Setahun Jokowi JK (Maju atau mundur) ?

Presiden Jokowi
Genap 1 tahun roda pemerintahan Presiden Jokowi dan Wakil Presiden Jusuf Kalla sudah berjalan, sedikit banyak ada pencapaian ataupun penurunan yang telah diantarkan oleh masa pemerintahan Jokowi-JK. Mulai dari harga BBM yang sempat naik turun, kebijakan pemerintah yang dinilai tidak pro terhadap rakyat kelas menengah ke bawah, rupiah yang lemah dan tidak stabil serta bencana kabut asap di provinsi Sumatera dan Kalimantan yang sudah resmi dijadikan sebagai bencana nasional yang perlu penanganan secara lebih lanjut dan berkala.

Refleksi pencapaian positif ataupun negatif dari periode pemerintahan Presiden Jokowi dan Wakil Presiden Jusuf Kalla banyak dinilai oleh sebagian masyarakat belum sepenuhnya mencapai apa yang dulu dikampanyekan sebagai program dari Nawacita yang menjadi jargon pada saat Pilpres 2014 yang lalu.

Bagaimana tidak awal masa pemerintahan sudah memicu pro kontra pada setiap kebijakannya. Walaupun mungkin sebagian kalangan juga berpendapat bahwa langkah yang diambil Presiden Jokowi dan Wakil Presiden cukup berani dengan memunculkan kebijakan-kebijakan yang tegas dan cukup beresiko terhadap sisa masa kepemimpinannya 4 tahun ke depan.

Baca juga yang lain :
Terlebih nilai tukar rupiah yang sempat anjlok menyentuh angka Rp. 14.000-an /dollar US. Bahkan, gelagat reshufle Menteri pun sudah mulai terlihat pada pertengahan tahun 2015 yang lalu. Sampai pada akhirnya reshufle menteri tersebut benar-benar terjadi.

Sejenak meninggalkan permasalahan yang terjadi pada 1 tahun masa kepemimpianan Jokowi-JK, sebagian masyarakat yang berada di provinsi Sumatera dan Kalimantan sedang berduka. Hal ini karena kadar udara bersih yang kian tergerus atau menipis dibawah rata-rata. Bencana kabut asap membuat masyarakat yang berada di 2 provinsi tersebut kesulitan untuk melakukan aktivitas sehari-hari, karena kadar udara bersih yang menipis. Bahkan, sudah ada puluhan korban dari Balita sampai orang dewasa terkena dampak dari bencana kabut asap tersebut.

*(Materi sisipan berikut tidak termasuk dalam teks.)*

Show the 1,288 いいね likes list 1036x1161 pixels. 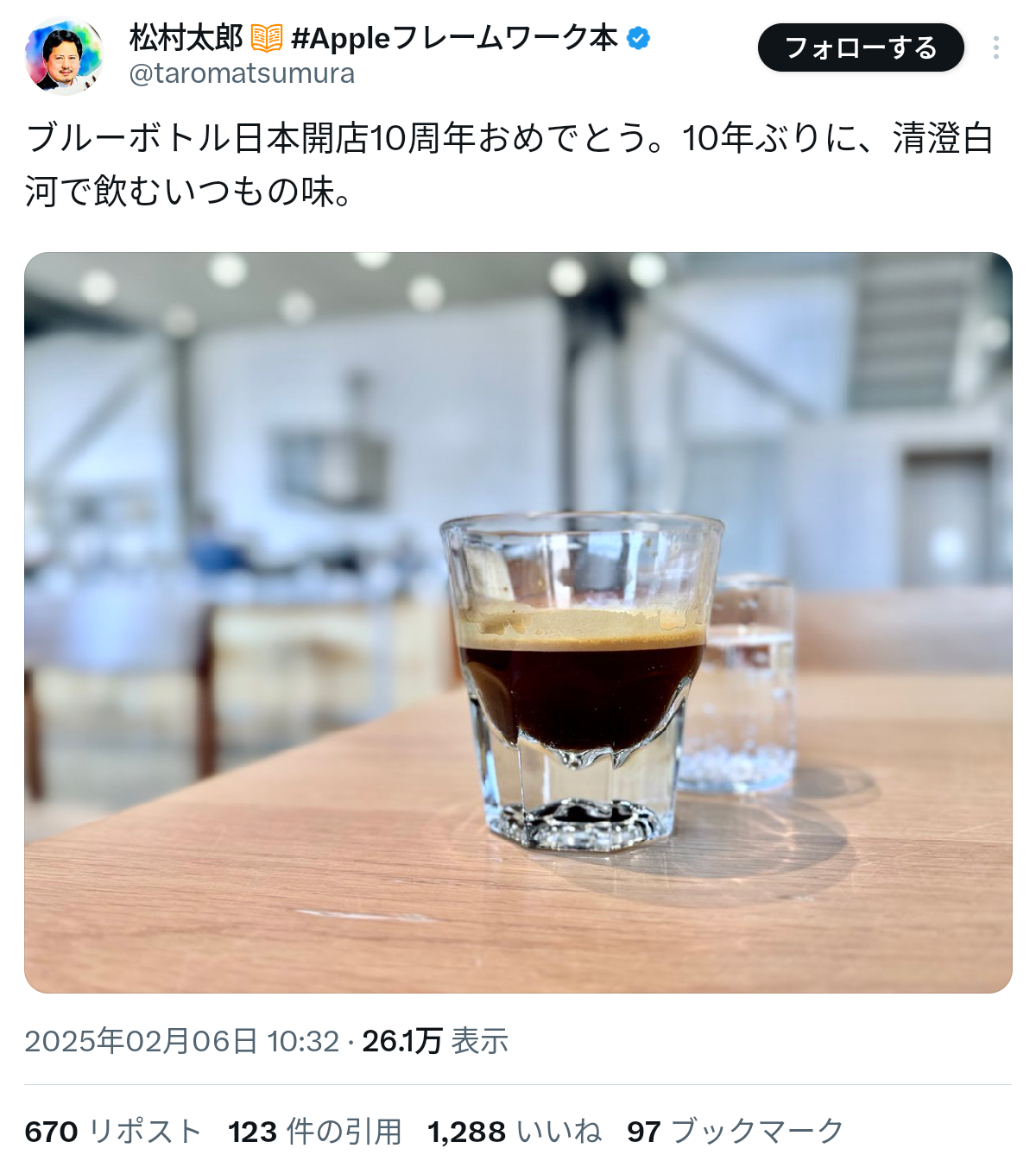coord(515,1131)
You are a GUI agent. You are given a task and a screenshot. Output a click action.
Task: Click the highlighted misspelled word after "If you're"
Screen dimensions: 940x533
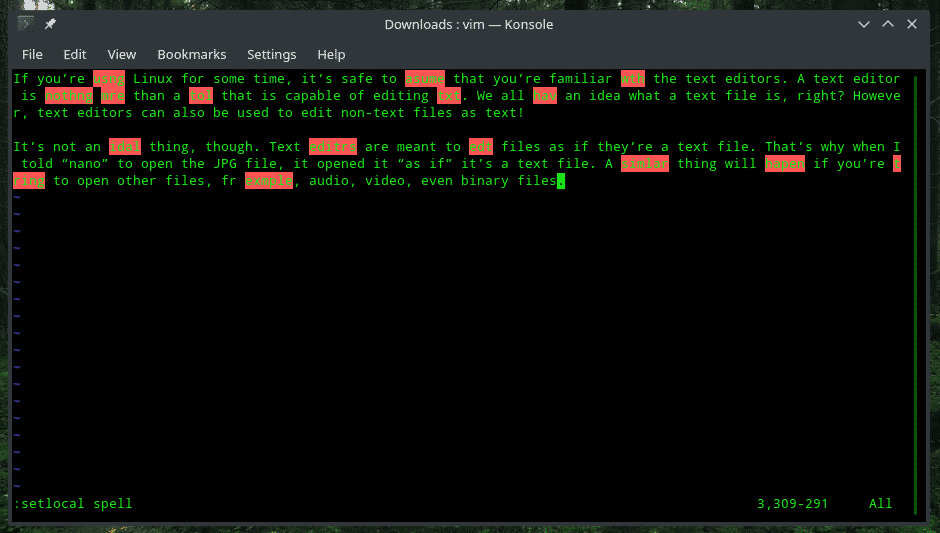point(109,79)
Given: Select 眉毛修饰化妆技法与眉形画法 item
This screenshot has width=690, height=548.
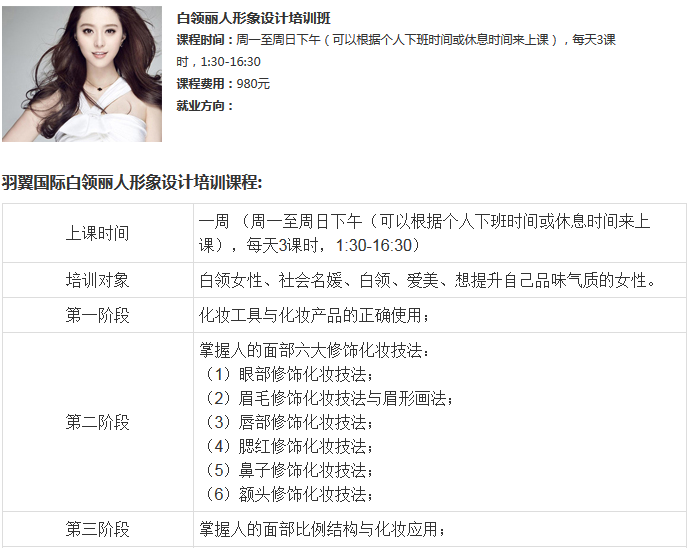Looking at the screenshot, I should tap(327, 398).
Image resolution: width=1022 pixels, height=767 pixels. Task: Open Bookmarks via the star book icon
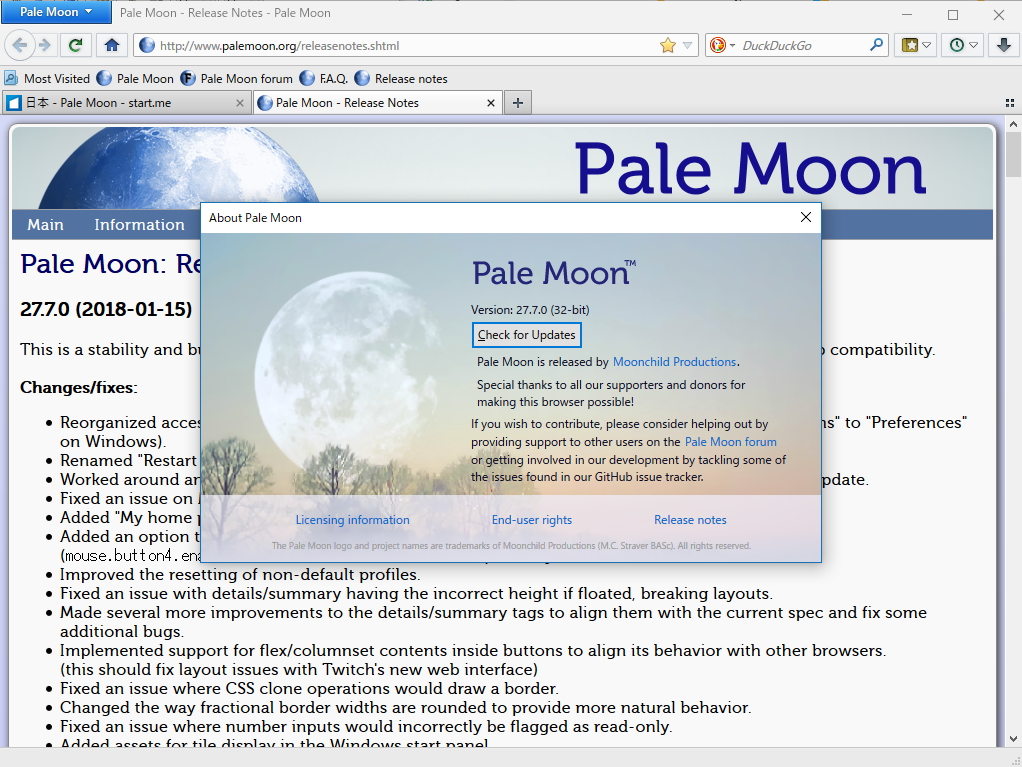pyautogui.click(x=911, y=45)
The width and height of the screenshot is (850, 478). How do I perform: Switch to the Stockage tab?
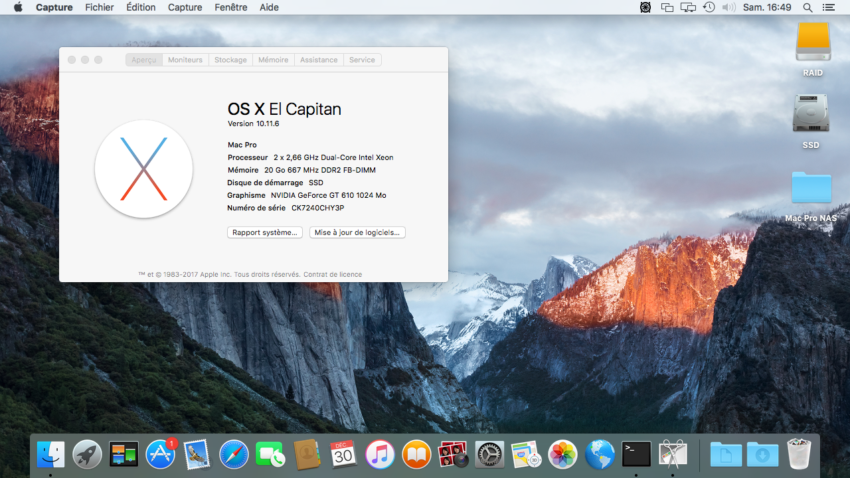[230, 60]
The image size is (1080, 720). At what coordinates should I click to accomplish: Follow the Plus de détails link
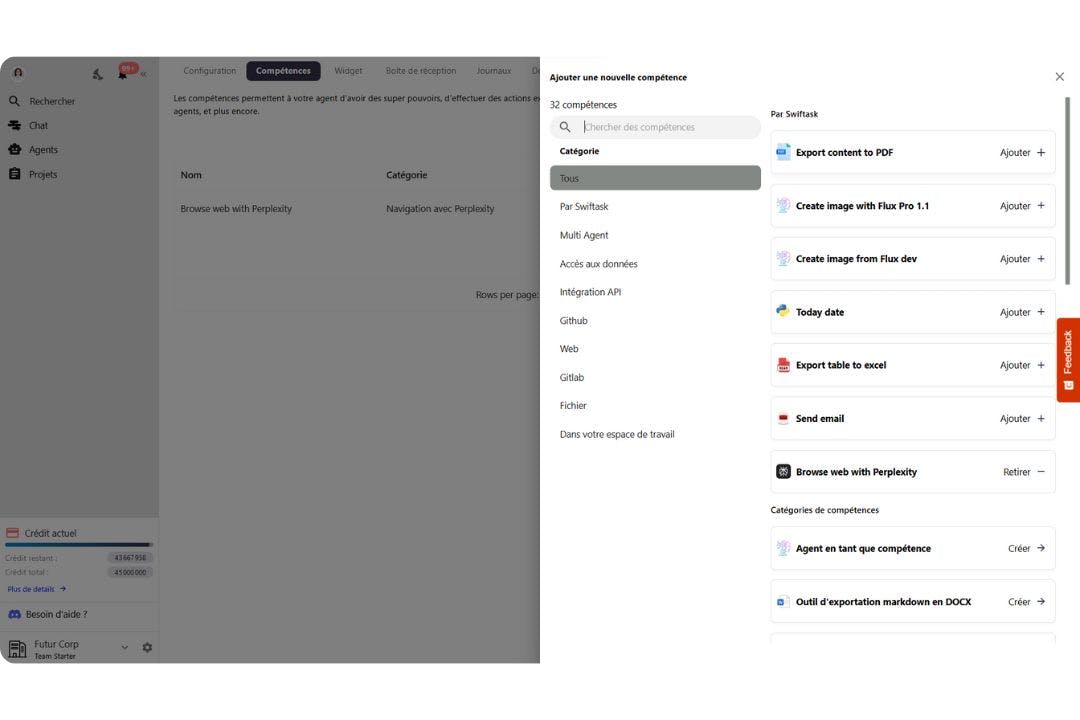(32, 588)
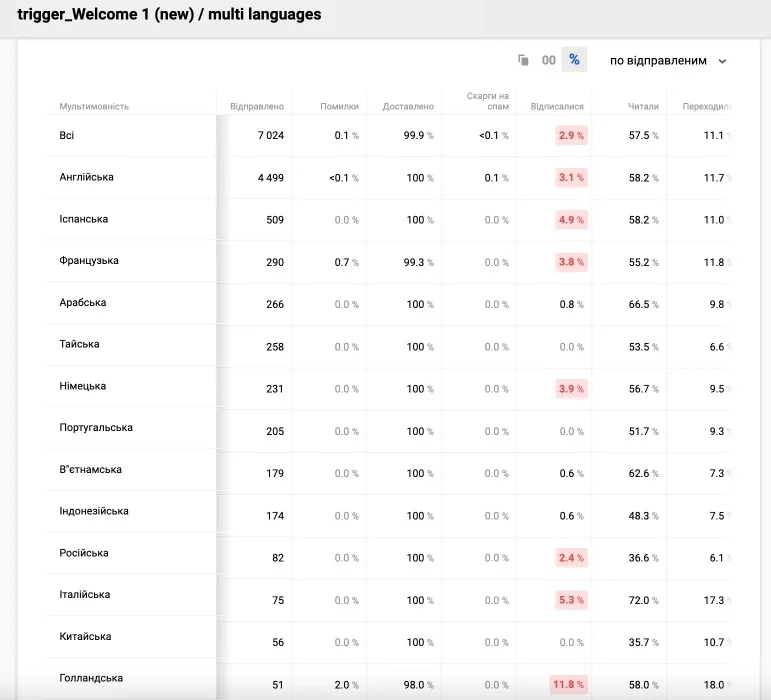Click the 'Відписалися' column header
The height and width of the screenshot is (700, 771).
557,106
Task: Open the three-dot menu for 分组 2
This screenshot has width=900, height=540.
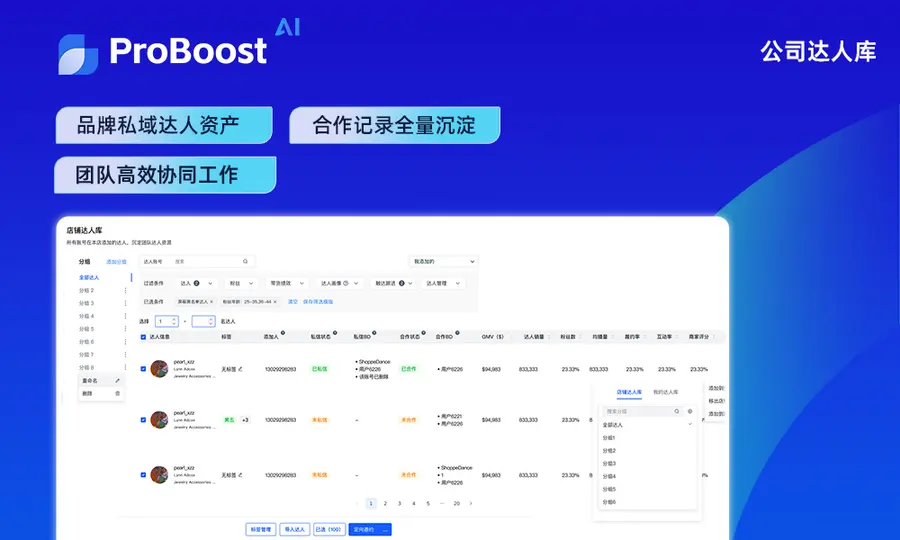Action: 125,290
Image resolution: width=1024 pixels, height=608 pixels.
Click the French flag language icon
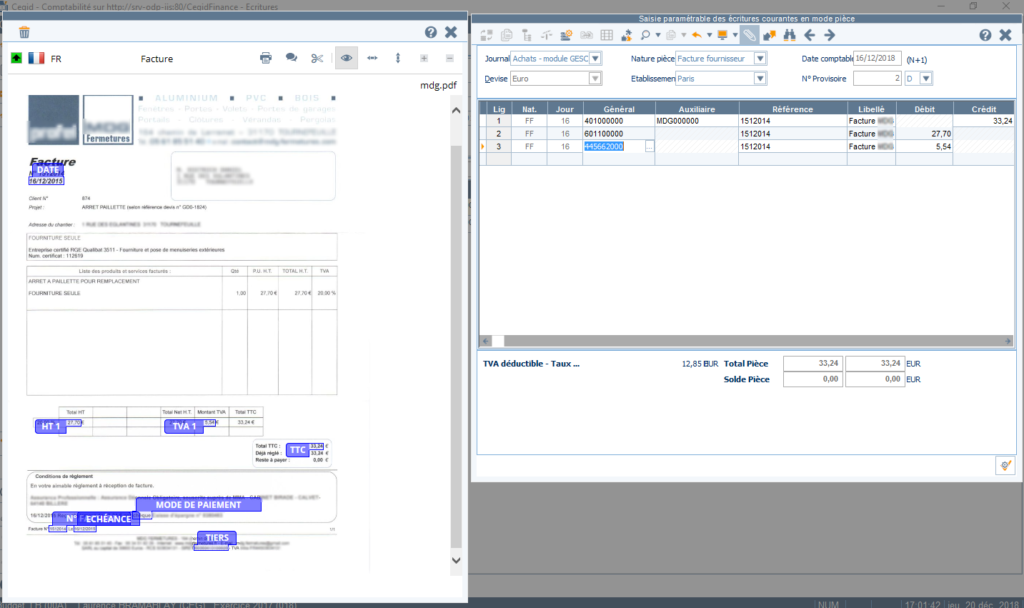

Ironis memang, ketika saudara-saudara kita yang berada di Sumatera dan Kalimantan sedang kesusahan untuk menghirup udara bersih dan membutuhkan perhatian lebih dari pemerintah pusat, tapi ketika event final sepak bola yang bertajuk Piala Presiden 2015 ribuan aparat kepolisan sampai TNI bersatu padu untuk mengamankan pertandingan tersebut yang dihadiri oleh Presiden Jokowi dan para pejabat pemerintahan lainnya. Sementara harusnya yang membutuhkan perhatian dan bantuan dari pemerintah pusat adalah masyarakat yang sedang mengalami bencana kabut asap, bukan untuk sekedar mengamankan laga final sepak bola.

Hal ini banyak memicu kontroversi dimana pemerintah pusat sendiri tidak dengan sigap menangani bencana kabut asap tersebut. Mungkin ribuan nyawa dan anak-anak penerus bangsa tidak lebih penting dari sebuah pertandingan sepak bola yang prestasinya belum nyata dibawa kemana.

Bagaimana hal tersebut bisa terjadi di negara yang cukup besar ini?. Apakah tugas dari para Menteri tidak sampai menyentuh saudara-saudara kita yang berada di provinsi Sumatera dan Kalimantan yang butuh bantuan dan penanganan secara lebih serius.

Krisis kepercayaan mulai dialami oleh masa kepemimpinan Jokowi-JK yang dinilai kurang cepat dalam mengambil tindakan untuk menangani bencana kabut asap tersebut. Beberapa negara yang juga merasakan dampaknya pun malah mengambil langkah cepat dengan mencoba menelisik penyebab terjadinya bencana kabut asap tersebut, walaupun memang karena masih ada beberapa titik api yang menyala sehingga semua penanganan belum berjalan maksimal termasuk penanganan dari pemerintah. Tapi, untuk dapat mengambalikan kepercayaan masyarakat kepada masa pemerintahan Jokowi-JK, baiknya pemerintah pusat bersegera untuk dapat menyelesaikan bencana kabut asap tersebut atau paling tidak memberikan solusi dengan bekerja sama terhadap para negara-negara sahabat yang telah bersedia membantu kita.